STANDARD: Insgesamt ist der Film aber eher melancholisch.
Schneider: Ja, "Der Partyschreck" von Blake Edwards ist es nicht gerade. Er schleicht in diesem Untempo vor sich her . . .

STANDARD: "Jazzclub" hat viele private Bezüge. Er spielt in Mühlheim, wo Sie leben. Es gibt den Jazz und viele Alltagsmomente. Wie funktioniert dieser Übersetzungsprozess?
Schneider: Das weiß ich eigentlich selbst nicht so genau. Man nimmt einfach auf und speichert im Unterbewusstsein irgendwo ab. Ich kann dann einfach irgendwann davon erzählen. Das passiert eher automatisch, wie bei anderen Menschen. Nur hab' ich daraus einen Beruf gemacht. Oder: Die Fähigkeit, aufzunehmen und zu erzählen, hab' ich in meinen Beruf einfließen lassen. Deshalb ist mein Beruf auch so besonders an meine Person gebunden.
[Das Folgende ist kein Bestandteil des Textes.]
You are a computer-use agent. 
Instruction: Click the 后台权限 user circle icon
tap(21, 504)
STANDARD: Warum ist Ihnen diese Nähe so wichtig?
Schneider: Beim Drehen war das deswegen wichtig, weil ich nirgendwo anders hinmusste. Ich musste beispielsweise keine Straßen absperren lassen, weil man mich hier sowieso kennt. In einer anderen Stadt wäre das viel aufwändiger. Ich wollte die Realität einfangen, was ja stellenweise ganz gut gelungen ist. Mit wenigen Bildern. Ist ja auch ein Bilderfilm.

STANDARD: Gleich am Anfang gibt es ja diese Straßenbahnszene, die sehr dokumentarisch ist. Eine schöne, lange Alltagsszene.
Schneider: Da wird ganz deutlich, das der Film so eine Mischung aus Dokumentarfilm und Spielfilm ist - und zwar so, dass das Dokumentarische nicht auffällt, aber auch das Gespielte nicht. Diese Natürlichkeit war mir besonders wichtig. Mit diesen Außenaufnahmen hab' ich das erreicht. Das Bild sollte lange stehen bleiben.
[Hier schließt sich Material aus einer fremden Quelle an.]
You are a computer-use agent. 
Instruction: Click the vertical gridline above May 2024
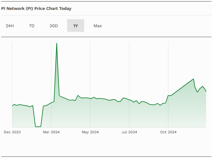[90, 68]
STANDARD: Ist das auch ein Maß für die Komik: Je länger etwas anhält, desto komischer wird's?
Schneider: Umso komischer könnte es werden, wenn man sich darauf einlässt. Klar. Weil es nicht üblich ist. Und alles, was nicht üblich ist, kann ja auch komisch sein. Aber ich finde das einfach gut, wenn eine Aufnahme länger steht. Da kann man mehr gucken.

STANDARD: Es gibt ja auch eine Stummfilmszene, wobei mich der melancholische Humanismus von "Jazzclub" insgesamt an Chaplin oder auch an Buster Keaton erinnert hat.
Schneider: Chaplin ist kein Vorbild, Keaton eher. Der hat nicht wie Chaplin durch Drehbuchtricks manipuliert. Keaton ist anarchisch, da sieht man das Versagen. Oder W. C. Field. Gut gefällt mir auch Dick und Doof.

STANDARD: Ihr Umgang mit Sprache ist sehr spezifisch. Die Dialoge sind oft unsinnig.
Schneider: Ja, zum Beispiel diese Gespräche mit Charlie Weiss unter der Brücke, die oft gar keine sind: "Wie geht's?", "Ja, muss.", "Na, soll.", "Und du?", "Joo." - Als ich den Film nochmals gesehen habe, habe ich mir eigentlich gewünscht, dass es noch weniger Handlung gibt. Das ist das Problem, wenn man einen Film mit so vielen Leuten, Hintergrund, Geld, Produzenten usw. dreht. Dann ist man schnell in einer Mühle und macht einen Film, der eine halbe Handlung hat. Die aber gar nicht nötig wäre. Er hätte auf der Straßenbahnhaltestelle bleiben sollen.

STANDARD: Das wäre dann aber mehr Andy Warhol.
Schneider: Von mir aus, ja. Eigentlich auch besser.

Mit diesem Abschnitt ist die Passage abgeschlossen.